Fire Fighting in Canada

Features Training
Back to Basics: March 2016

Rapid fire development (RFD) is a concern that all firefighters face whether they are undertaking engine-company or truck-company functions. RFD refers to occurrences such as flashover, backdrafts and smoke explosions, and can take place at any structure, at any time of day, anywhere in the country.

February 24, 2016 
By Mark van

Flashover is a common RFD that can catch firefighters off guard as they operate inside structures. I recently watched a video in which a firefighter in another country was trapped in a third-storey bedroom of an apartment during RFD. The firefighter had no hoseline to help him and he was trapped between a window and a room that flashed over. The firefighter jumped from the window with his gear on fire.

Flashovers are a very real possibility for all front-line firefighters; all firefighters should be trained about flashover and how it can be prevented or avoided.

Flashover is the simultaneous ignition of everything within a room. A flashover occurs when hot gases – the black smoke from unburned particles of combustion – rise to the ceiling and spread out across the walls. As the gases spread, they heat up the items within the room such as the paint on the walls, the furnishings, clothing, mattress and flooring material. Once the contents are heated to their ignition temperatures, rapid fire development occurs and everything becomes a big ball of fire.

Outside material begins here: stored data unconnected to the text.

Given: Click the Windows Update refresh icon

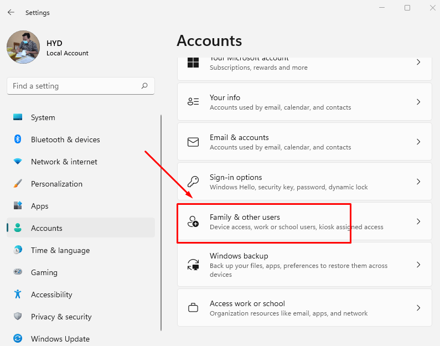Looking at the screenshot, I should coord(18,338).
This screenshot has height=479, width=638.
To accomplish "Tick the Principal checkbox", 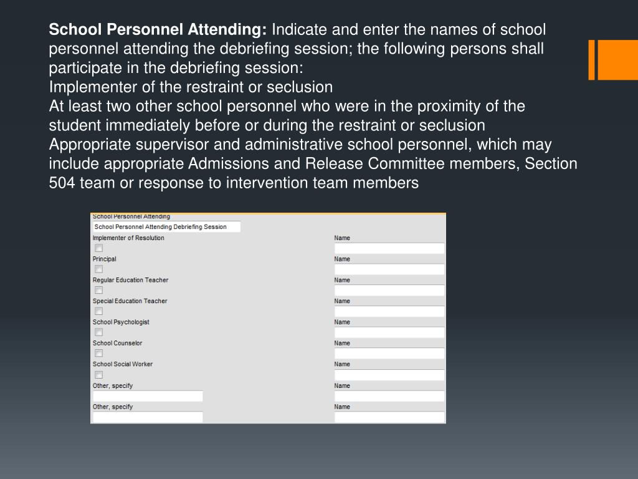I will pyautogui.click(x=98, y=269).
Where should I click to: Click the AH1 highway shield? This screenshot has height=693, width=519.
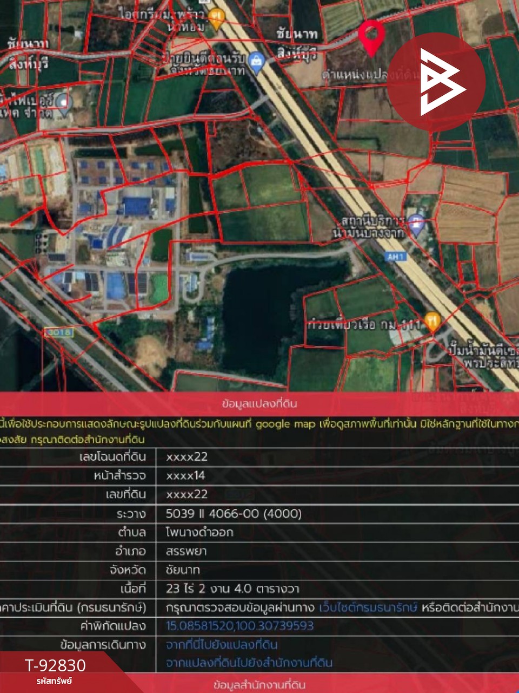click(395, 257)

The temperature range for ignition of all contents and unburned products of combustion in a room is between 540 C and 820 C (1,000 F and 1,500 F). These temperatures are not viable for firefighter survival, let alone an occupant of the residence. Firefighters need to recognize the signs of impending RFD prior to it occurring to avoid getting caught in the subsequent flashover. Firefighter-survival skills can only do so much to help firefighters once they are caught in RFD; the best defence against this is to avoid RDF situations all together or aggressively cool the area in question.

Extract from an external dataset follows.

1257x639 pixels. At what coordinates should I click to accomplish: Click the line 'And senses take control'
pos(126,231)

The heat spread from RFD is radiant, which is why black smoke is dangerous to firefighters and needs to be aggressively cooled. The unburned particles of combustion in the hot, black smoke, once mixed with a fresh air supply will eventually turn into a ball of fire.

Firefighters are more often dangerously exposed to RFD today than ever before.

  • Better gear protects firefighters more nowadays, so that crews are able to enter deeper into structures. Modern gear has properties that protect from heat longer, which prevents firefighters from feeling the rapid buildup of heat. Gear can be assembled with many different options such as outer-shell material, inside-liner material and vapour-barrier material (see photo 1). Each type of material has different thermal-protection properties as well as heat resistance and protection. Depending upon what type of gear firefighters wear, they may not feel the heat until it is too late to act.
  • Fire crews are being notified about fires quicker than before. Faster dispatch means firefighters often arrive at a structure fire before RFD has occurred. If a structure is in the stages of fire development, a fire department may arrive while the fire is under ventilation-limited conditions – the black smoke cannot get out and is contained. Those firefighters on scene are exposed to the rapid heat buildup and flashover precursor.
  • Tying in with the previous point, houses built in the last 10 years are airtight. The push for energy efficiency and conservation has resulted in houses that do not breathe naturally and do not allow black smoke to escape; this produces a vent-limited building and situation for the arriving crew. A modern house will have an air exchanger built in as part of the local building code that allows air to circulate in and out mechanically.
  • With the advancement of technology and chemistry, houses are filled with highly combustible furnishings. When modern furniture is exposed to high heat radiating from a nearby fire and unburned particles of combustion, it starts to break down and contribute to the overall heat-release rate of the room. Once these furnishings ignite, they produce an extreme heat-release rate, which creates RFD. An upholstered chair will release two megawatts of heat – the same heat-release rate at which a flashover will occur.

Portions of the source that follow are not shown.